South Africa’s Home Affairs Minister Malusi Gigaba has vowed that there would be “hell to pay” if he were removed from the ANC.

In an interview with Isolezwe on Monday, Gigaba said: “I grew up in the ANC. There is another young man that once insisted he would never leave the ANC. After that, he ended up leaving and starting his own political party.”

This in an apparent stab at EFF leader Julius Malema, who had earlier mocked Gigaba following the leaking of a “sex tape” featuring the minister.

“I will never leave the ANC, it will only occur if I am removed by somebody; even then, I will not say anything and lie down and allow people to walk all over me.

“I have people that have grown with me in the ANC; let them dare touch me and there will be hell to pay,” Gigaba told Isolezwe on Monday that, according to Gigaba, Parliament’s Portfolio Committee on Public Enterprises was now part of a “campaign” aimed at destroying him.

This following reports of a leaked preliminary report into electricity provider Eskom.

Gigaba and former public enterprises minister Lynne Brown are among 44 people and 25 companies who should be criminally investigated over alleged mismanagement and corruption at the utility.

This comes in the wake of calls for Gigaba to be fired or to resign.

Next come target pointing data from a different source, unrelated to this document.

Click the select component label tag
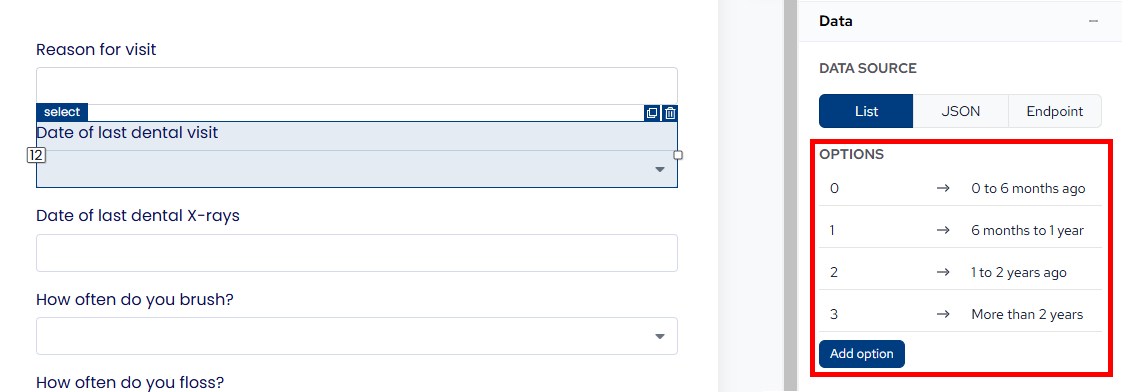1122x392 pixels. [x=62, y=112]
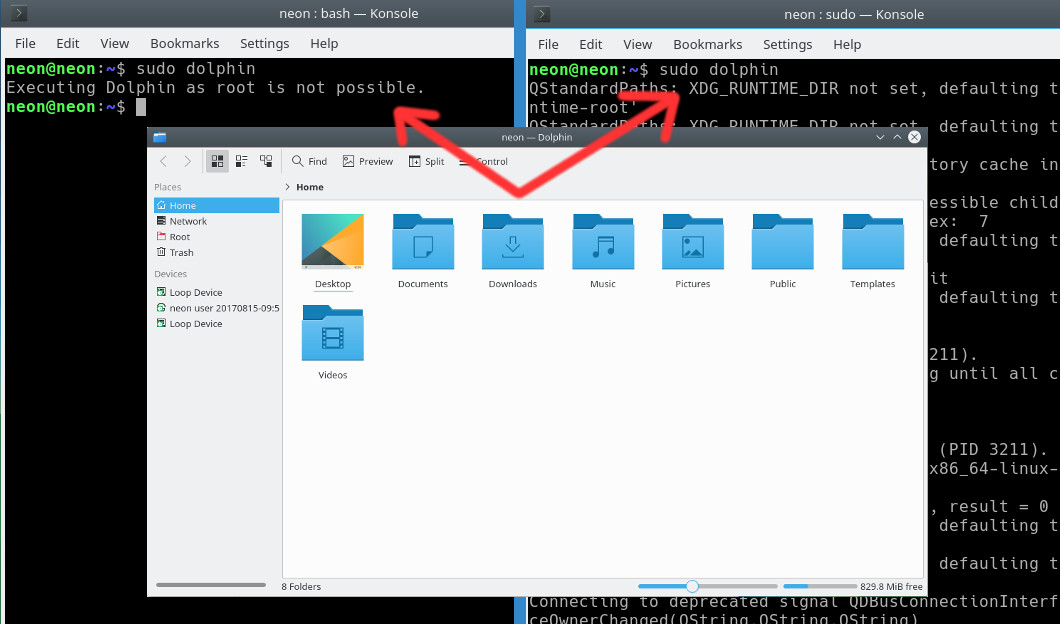
Task: Select the icons view mode
Action: coord(216,161)
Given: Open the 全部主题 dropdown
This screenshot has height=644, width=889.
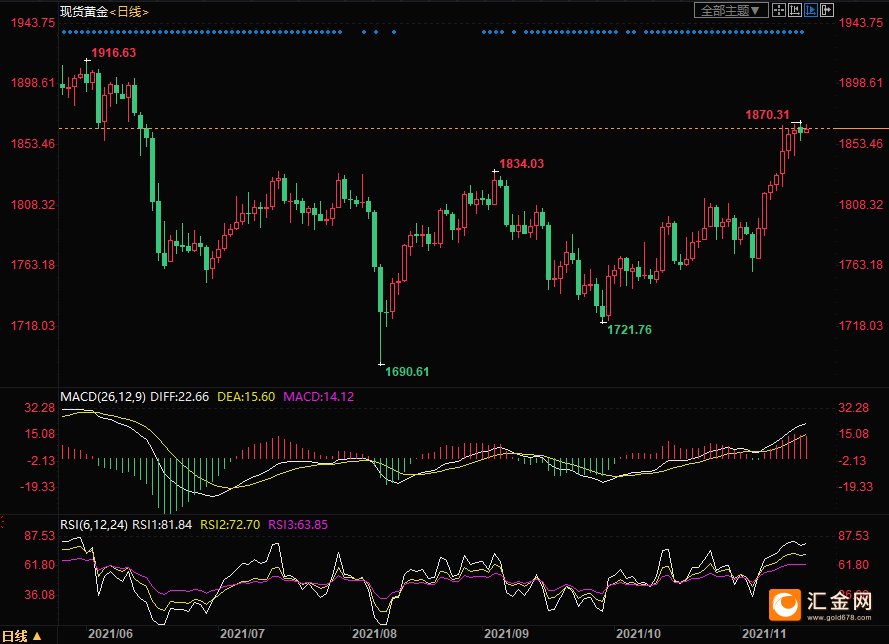Looking at the screenshot, I should point(732,11).
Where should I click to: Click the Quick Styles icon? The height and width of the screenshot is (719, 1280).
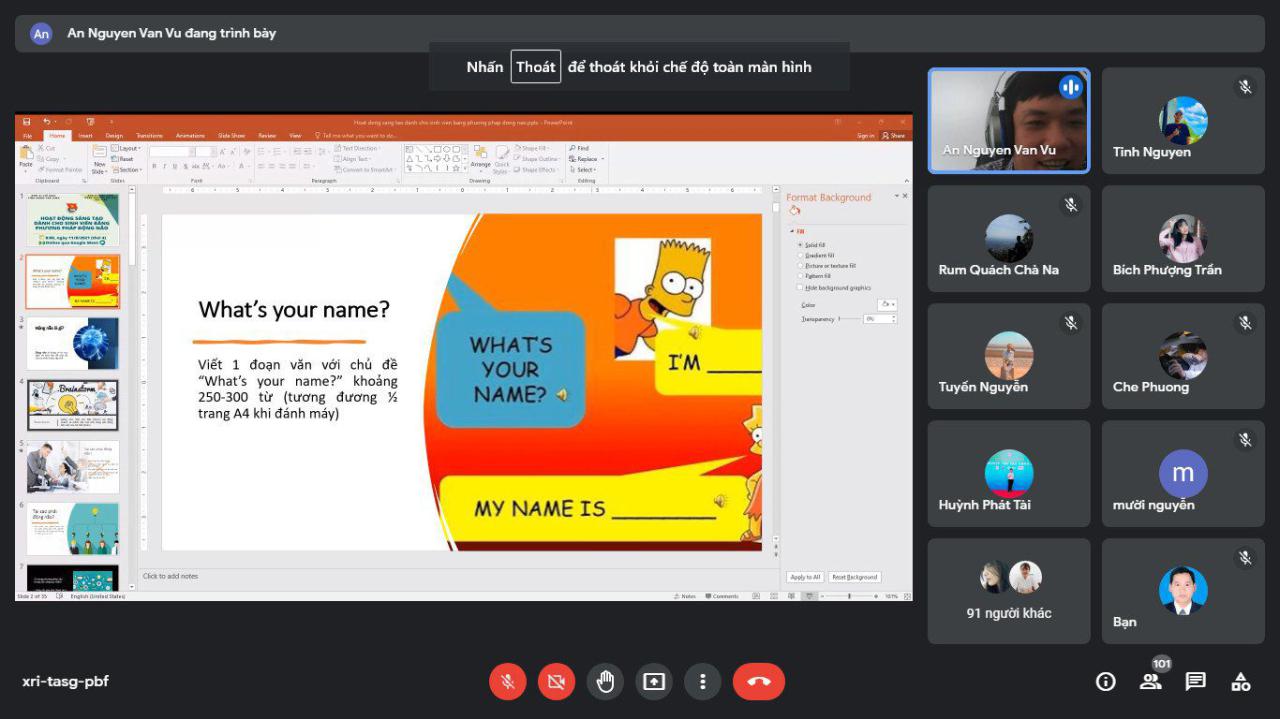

He has refused to do the latter, leaving it to President Cyril Ramaphosa to make a decision.

“It’s a well-orchestrated political campaign. It is unfortunate that the portfolio committee has thrown itself into the very same process,” Gigaba said on Monday.
Gigaba also claimed that the leaking of the video had been politically motivated.

“We (Gigaba and his wife) have absolutely nothing to be ashamed of,” he reportedly told SABC.

“I don’t have a problem . . . It was intended to embarrass me, to decapacitate me politically, to humiliate me and my family publicly, to embarrass the African National Congress,” he said.

Gigaba served as finance minister for a year under former president Jacob Zuma, who was ousted in February. When President Cyril Ramaphosa succeeded Zuma, he moved Gigaba to the home affairs ministry in February 2018.